Ravi Sachidanandam: Exploring mitochondrial genetics with nanopore long-read sequencing

Ravi Sachidanandam, from Girihlet inc. spoke about mitochondrial genetics and how overcoming heteroplasmy, that being having multiple types of a cellular organelle within an individual cell, is important for accurately identifying haplotypes. Furthermore, Ravi spoke of how targeted sequencing of mitochondria has significant clinical applications in terms of identifying and interpreting low abundant pathogenic variants.

Starting his talk, Ravi gave some background on how mtDNA is passed down on the maternal side and how heteroplasmy patterns can change during this transmission. Next, he described how heteroplasmy occurs in disease systems, whereby a continuous gradient of disease severity is related to the uneven distribution of mitochondria in daughter cells.
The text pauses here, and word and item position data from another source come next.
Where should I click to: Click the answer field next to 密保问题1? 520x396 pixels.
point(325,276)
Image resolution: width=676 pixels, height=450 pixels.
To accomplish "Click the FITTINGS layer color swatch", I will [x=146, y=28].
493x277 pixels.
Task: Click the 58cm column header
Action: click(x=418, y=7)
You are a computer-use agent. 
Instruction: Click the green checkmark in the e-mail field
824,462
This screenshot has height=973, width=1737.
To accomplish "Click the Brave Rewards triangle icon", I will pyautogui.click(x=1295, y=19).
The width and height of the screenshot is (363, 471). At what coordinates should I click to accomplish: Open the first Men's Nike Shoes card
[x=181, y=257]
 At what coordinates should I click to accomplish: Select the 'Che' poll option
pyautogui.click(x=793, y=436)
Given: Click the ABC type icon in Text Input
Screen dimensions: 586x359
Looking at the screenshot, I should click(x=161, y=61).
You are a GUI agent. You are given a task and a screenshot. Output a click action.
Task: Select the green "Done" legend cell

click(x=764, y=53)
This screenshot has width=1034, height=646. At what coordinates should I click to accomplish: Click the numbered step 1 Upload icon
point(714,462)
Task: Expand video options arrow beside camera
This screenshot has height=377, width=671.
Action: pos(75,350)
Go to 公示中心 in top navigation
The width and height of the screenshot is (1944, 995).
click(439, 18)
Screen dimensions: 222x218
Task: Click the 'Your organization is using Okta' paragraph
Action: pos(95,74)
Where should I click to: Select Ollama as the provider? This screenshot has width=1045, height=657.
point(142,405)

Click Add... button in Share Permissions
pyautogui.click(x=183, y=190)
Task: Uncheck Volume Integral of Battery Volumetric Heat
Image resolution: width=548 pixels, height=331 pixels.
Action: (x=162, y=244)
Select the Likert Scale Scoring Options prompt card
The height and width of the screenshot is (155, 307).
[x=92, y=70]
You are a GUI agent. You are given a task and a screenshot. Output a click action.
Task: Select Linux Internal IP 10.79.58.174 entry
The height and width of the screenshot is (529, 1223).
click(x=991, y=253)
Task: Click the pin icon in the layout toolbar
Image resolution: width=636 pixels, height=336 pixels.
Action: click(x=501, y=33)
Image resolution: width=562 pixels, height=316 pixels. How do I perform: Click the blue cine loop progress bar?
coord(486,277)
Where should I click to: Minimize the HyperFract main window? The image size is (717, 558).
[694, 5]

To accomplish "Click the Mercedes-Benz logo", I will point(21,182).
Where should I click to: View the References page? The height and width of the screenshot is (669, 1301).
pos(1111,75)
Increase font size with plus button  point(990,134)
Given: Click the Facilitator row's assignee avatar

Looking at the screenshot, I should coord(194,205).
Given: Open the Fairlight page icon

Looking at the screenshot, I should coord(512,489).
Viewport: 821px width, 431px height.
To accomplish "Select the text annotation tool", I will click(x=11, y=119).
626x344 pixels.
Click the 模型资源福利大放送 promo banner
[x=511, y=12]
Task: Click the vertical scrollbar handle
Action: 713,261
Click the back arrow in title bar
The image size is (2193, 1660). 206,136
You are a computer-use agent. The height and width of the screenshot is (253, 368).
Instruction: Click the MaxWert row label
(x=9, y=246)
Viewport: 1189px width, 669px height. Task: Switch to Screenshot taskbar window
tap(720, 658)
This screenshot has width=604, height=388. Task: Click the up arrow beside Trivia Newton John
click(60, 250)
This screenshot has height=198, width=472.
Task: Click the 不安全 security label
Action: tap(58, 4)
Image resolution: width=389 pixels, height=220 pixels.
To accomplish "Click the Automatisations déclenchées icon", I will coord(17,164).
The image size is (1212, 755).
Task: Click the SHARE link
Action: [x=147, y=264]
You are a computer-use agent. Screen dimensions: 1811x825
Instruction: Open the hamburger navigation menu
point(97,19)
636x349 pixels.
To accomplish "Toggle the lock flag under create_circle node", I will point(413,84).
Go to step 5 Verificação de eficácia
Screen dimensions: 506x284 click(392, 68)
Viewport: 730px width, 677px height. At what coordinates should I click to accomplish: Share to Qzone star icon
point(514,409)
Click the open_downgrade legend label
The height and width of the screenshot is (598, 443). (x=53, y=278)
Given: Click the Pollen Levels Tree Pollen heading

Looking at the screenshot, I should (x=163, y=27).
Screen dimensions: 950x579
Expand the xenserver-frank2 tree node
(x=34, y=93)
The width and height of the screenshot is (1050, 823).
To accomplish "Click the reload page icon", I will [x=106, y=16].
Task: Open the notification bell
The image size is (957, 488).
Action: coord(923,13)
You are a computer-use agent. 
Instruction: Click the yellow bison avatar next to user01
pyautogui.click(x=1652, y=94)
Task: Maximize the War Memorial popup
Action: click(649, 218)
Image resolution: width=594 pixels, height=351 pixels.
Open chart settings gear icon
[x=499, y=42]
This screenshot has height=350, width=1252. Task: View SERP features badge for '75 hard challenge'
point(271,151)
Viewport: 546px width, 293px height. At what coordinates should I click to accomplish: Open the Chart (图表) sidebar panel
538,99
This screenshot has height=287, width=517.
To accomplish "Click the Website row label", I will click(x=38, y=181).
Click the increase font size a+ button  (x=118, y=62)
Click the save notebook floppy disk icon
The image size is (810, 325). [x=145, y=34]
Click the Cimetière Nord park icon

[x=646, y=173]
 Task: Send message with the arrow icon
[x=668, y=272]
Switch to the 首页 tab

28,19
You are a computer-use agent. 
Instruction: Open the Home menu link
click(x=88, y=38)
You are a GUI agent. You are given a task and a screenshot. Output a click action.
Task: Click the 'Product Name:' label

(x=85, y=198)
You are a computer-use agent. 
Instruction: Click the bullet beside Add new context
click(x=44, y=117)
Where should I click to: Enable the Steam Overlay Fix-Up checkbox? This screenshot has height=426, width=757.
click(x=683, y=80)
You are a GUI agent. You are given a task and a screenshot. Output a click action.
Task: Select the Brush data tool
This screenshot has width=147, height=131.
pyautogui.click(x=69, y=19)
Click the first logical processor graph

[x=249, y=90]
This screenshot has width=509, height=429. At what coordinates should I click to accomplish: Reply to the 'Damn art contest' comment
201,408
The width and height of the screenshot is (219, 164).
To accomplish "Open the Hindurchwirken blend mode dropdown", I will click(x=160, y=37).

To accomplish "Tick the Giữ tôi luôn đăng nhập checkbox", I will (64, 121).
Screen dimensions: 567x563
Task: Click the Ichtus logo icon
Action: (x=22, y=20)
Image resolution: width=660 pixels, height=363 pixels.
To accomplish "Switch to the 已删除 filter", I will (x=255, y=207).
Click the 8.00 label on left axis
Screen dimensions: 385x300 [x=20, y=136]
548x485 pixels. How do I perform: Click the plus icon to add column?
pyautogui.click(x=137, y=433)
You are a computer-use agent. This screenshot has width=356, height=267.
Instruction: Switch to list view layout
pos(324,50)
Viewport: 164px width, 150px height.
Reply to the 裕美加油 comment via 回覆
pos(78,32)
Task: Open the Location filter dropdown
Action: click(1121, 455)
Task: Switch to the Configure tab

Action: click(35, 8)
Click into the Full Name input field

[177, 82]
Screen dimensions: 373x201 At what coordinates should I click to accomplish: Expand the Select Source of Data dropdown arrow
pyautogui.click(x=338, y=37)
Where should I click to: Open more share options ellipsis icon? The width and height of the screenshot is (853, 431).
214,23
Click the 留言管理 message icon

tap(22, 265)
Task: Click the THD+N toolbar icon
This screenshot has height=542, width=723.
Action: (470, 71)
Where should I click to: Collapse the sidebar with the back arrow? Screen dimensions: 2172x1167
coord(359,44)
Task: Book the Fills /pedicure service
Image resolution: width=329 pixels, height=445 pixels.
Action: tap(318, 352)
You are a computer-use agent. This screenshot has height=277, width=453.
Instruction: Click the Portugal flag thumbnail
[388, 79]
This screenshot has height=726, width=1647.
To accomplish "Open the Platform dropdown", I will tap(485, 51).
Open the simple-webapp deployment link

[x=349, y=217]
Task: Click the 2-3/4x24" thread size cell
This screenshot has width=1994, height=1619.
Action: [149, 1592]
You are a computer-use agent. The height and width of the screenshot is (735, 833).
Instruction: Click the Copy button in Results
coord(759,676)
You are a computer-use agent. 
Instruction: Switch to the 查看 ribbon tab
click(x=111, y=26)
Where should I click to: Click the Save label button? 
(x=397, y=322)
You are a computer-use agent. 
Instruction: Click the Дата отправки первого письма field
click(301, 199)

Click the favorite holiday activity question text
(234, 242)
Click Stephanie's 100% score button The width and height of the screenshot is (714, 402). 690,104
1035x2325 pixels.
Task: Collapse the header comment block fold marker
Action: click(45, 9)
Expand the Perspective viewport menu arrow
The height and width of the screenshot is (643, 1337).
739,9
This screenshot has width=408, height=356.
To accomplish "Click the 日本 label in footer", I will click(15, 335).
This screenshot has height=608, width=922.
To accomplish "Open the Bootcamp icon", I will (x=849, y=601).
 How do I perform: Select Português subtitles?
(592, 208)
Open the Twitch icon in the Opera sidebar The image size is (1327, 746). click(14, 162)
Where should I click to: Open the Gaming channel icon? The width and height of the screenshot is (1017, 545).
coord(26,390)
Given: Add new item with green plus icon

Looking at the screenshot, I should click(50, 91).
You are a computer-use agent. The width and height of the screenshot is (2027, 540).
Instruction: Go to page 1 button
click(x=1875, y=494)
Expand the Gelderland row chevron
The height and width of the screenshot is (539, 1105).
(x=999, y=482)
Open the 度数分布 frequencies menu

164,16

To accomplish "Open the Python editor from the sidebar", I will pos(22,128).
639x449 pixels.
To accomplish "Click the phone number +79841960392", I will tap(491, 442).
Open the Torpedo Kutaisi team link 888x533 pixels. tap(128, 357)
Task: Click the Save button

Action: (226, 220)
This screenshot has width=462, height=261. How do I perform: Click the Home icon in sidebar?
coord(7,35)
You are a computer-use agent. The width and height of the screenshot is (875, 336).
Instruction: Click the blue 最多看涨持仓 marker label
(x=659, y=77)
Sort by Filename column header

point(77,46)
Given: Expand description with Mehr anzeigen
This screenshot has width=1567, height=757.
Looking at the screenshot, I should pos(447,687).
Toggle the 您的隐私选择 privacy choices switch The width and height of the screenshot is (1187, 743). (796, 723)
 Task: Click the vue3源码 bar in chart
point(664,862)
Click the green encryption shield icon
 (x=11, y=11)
Moving on, Ravi said that some of the main confounding effects of trying to measure heteroplasmy in mitochondria is that mtDNA is typically of low abundance and copy number will vary between cells and individuals. All the common methods used to analyse mtDNA suffer from significant contamination from genomic material and that to avoid this, complex organelle purifications must be used. Ravi spoke about a method he and his team were developing called Mseek for target enrichment of small circular genomes from cellular organelles. Similar to enzymatic plasmid purification methods, nucleases were used to degrade linear and nicked mtDNA leaving only fully circularised mtDNA.

As the mitochondrial genome is only 16kb long, Ravi said that you don’t need much sequence data to get great coverage. Moving on, Ravi spoke about how Heteroplasmy seems to be consistently passed for a parent cell to a daughter cell when in pure culture but and he suggested that because of this, heteroplasmy could potentially be used for identification methods.

Moving on to discuss some experimental results from the oxford nanopore platform, the purified mtDNA was cut using a single restriction endonuclease and used as a template for long range PCR to amplify prior to library prep and sequencing. Ravi noted that the PCR did not cause chimeric molecules, but more variants were detected in the nanopore data compared with short read data and some of the frequencies were different. In terms of on target percentages, across the replicate samples 19.6 % to 78 % of reads aligned to the mitochondrial genome with most samples giving over 50 % of reads aligned. Examining the variants called in both short and long read sequencing data generated from the same samples, there was good concordance between the two platforms but the long read nanopore data picked up a more. Examining the technical variability between a number of different sample Ravi said it was remarkably consistent and to convince himself of this he needed to use an extra barcoded, non-mitochondrial sample as a control to convince himself there was no significant barcode misclassification.